======== Extracted text ========

Bridges Leadership and Education Service LLC
Bridges Leadership and Education Service LLC

By Dr. Yvette C. Latunde



We don’t have to wait for a new program, grant, or policy to support Black students. We already have what we need—each other.


From front porch conversations to Sunday dinner affirmations, Black families and communities have long practiced racial socialization: teaching our children who they are, where they come from, and how to move through the world with confidence and awareness. This is more than protection—it is cultural empowerment and identity development.

At the same time, our children’s self-efficacy—their belief that they are capable, worthy, and equipped—is shaped not just by schoolwork, but by us. By the way we say, “You’ve got this.” By the way we prepare them to speak up. By the way we model resilience and self-advocacy, even when systems fail us.

But this work doesn’t stop at home. It must expand from private encouragement to public advocacy—from whispering affirmations to demanding collective accountability from the institutions that serve our children and families.

The dual power of racial socialization and self-efficacy

Racial socialization teaches Black children:

  • That they are more than stereotypes

  • That they come from legacy, brilliance, and creativity

  • How to interpret and resist racism without internalizing it

Self-efficacy helps them:

  • Trust their thinking and voice

  • Ask for help and advocate for themselves

  • Recover from mistakes and persist despite adversity

Together, these tools lay the foundation for positive identity formation, academic achievement, and emotional resilience—all essential for long-term success.

Everyday family practices that grow confidence and capacity

Black families and communities already lead in ways that matter. Here are a few everyday practices that build student confidence, critical thinking, and self-advocacy:

  • Tell our stories. Teach children about Black innovators, artists, scientists, and changemakers—past and present.

========

#### [What to do]
1. In the essay on racial socialization, what three things does self-efficacy help Black children do?
2. Please repeat the part of the essay on racial socialization that opens with the words containing "We don’t have" and closes with "and identity development.".

======== Information supplied ========

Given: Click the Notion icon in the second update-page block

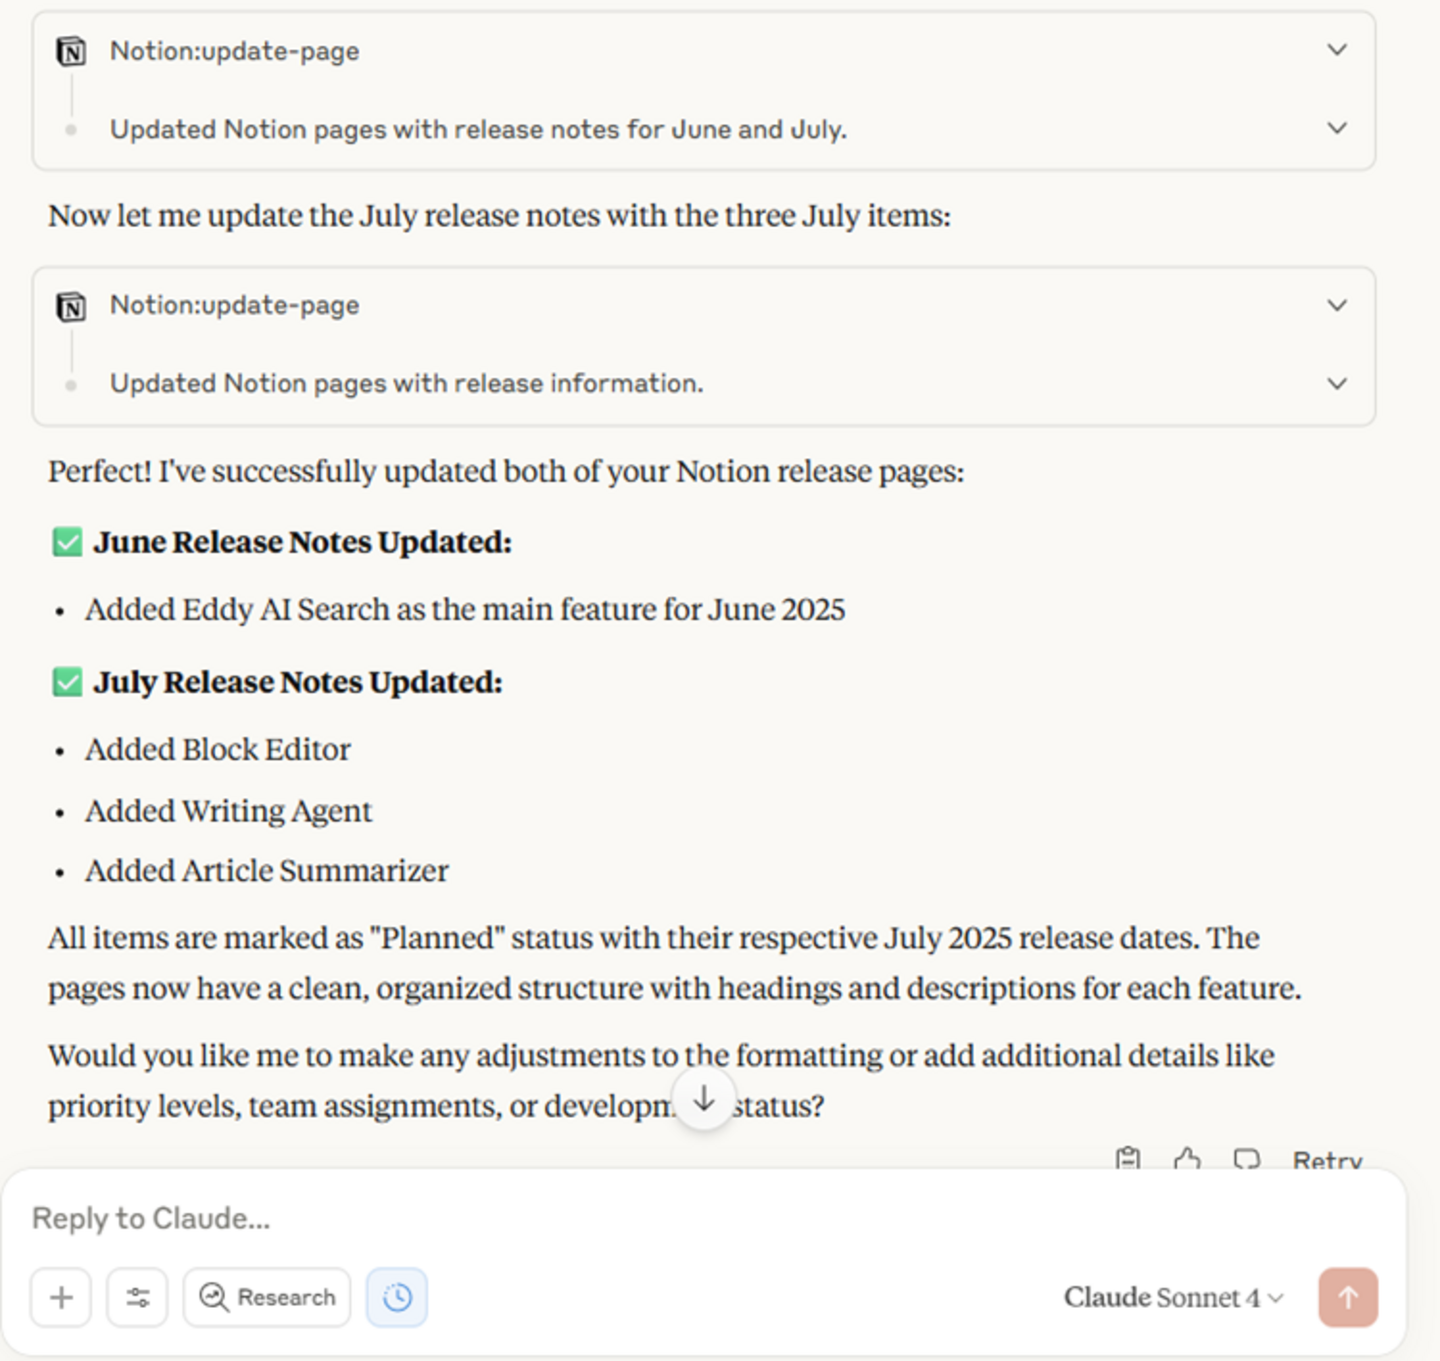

========

#### [Responses in order]
1. Trust their thinking and voice, ask for help and advocate for themselves, and recover from mistakes and persist despite adversity.

2.
We don’t have to wait for a new program, grant, or policy to support Black students. We already have what we need—each other.


From front porch conversations to Sunday dinner affirmations, Black families and communities have long practiced racial socialization: teaching our children who they are, where they come from, and how to move through the world with confidence and awareness. This is more than protection—it is cultural empowerment and identity development.